La descritta tecnica espositiva, siccome impedisce a questa Corte il sindacato sulla correttezza dell’apprezzamento del giudice di merito, cagiona l’inammissibilità del secondo motivo, per inosservanza del principio di autosufficienza che informa l’impugnazione di legittimità.

6. Definitivamente stabilito, in forza dell’accertamento contenuto nella sentenza impugnata, che l’oggetto della lite è rappresentato dal recupero a tassazione dell’imposta IRPEF non versata per l’annualità 2004 (quale che sia il corretto numero identificativo del relativo atto impositivo), ne deriva l’inammissibilità del primo motivo per difetto di interesse ad impugnare.

La invocata cassazione della sentenza impugnata (per l’asserita illegittimità della dichiarata inammissibilità) condurrebbe infatti, pur se accolta, a rimettere al giudice del rinvio il vaglio sulla fondatezza della pretesa impositiva per IRPEF concernente l’anno 2004: su tale pretesa però – per come riferito dal medesimo ricorrente – è già intervenuta altra pronuncia, passata in giudicato, favorevole al contribuente, sicché questi non conseguirebbe alcun risultato utile e giuridicamente apprezzabile dall’eventuale accoglimento del gravame.

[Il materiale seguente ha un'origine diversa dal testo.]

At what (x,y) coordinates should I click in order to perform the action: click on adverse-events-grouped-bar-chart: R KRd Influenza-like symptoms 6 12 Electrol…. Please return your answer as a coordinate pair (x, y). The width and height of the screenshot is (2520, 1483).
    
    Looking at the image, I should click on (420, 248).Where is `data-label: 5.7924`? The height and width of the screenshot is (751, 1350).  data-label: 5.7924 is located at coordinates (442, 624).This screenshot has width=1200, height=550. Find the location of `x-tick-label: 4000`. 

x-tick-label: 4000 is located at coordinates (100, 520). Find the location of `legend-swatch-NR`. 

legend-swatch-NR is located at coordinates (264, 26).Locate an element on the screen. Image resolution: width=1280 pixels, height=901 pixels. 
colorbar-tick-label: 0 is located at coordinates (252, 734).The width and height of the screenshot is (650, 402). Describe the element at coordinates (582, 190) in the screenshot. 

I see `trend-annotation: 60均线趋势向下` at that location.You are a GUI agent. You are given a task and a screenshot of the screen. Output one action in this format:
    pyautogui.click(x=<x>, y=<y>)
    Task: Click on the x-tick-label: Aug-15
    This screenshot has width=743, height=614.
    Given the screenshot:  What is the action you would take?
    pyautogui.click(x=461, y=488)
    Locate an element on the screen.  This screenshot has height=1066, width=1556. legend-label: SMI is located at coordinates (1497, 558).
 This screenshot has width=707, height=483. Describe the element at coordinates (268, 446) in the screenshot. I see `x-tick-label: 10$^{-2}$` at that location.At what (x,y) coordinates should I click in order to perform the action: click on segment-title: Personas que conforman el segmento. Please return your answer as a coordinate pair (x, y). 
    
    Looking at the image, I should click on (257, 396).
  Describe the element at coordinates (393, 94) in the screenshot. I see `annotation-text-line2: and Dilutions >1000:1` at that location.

7. Dichiarato inammissibile il ricorso, non va pronunciata la condanna del ricorrente soccombente alla refusione delle spese di lite in favore dell’Agenzia delle Entrate vittoriosa.

Alla costituzione in lite dell’Avvocatura dello Stato, con deposito di atto privo di argomentazioni difensive poiché dichiaratamente finalizzato alla “eventuale partecipazione alla discussione orale”, non ha fatto seguito lo svolgimento di alcuna attività processuale di deposito di memoria; né assume rilievo al riguardo la circostanza che – a seguito della modifica dell’art. 380-bis c.p.c., operata dal D.L. 31 agosto 2016, n. 168, art. 1, comma 1-bis, convertito dalla L. 25 ottobre 2016, n. 197 – sia stata preclusa la possibilità dell’audizione della parte in adunanza camerale (così Cass. 07/07/2017, n. 16921).

P.Q.M.

Dichiara inammissibile il ricorso.

Ai sensi del D.P.R. n. 115 del 2002, art. 13, comma 1 quater, dà atto della sussistenza dei presupposti processuali per il versamento da parte del ricorrente dell’ulteriore importo a titolo di contributo unificato, pari a quello, ove dovuto, previsto per il ricorso principale, a norma dello stesso art. 13, comma 1-bis.

Così deciso in Roma, nella Camera di Consiglio della Quinta Sezione Civile, il 16 aprile 2021.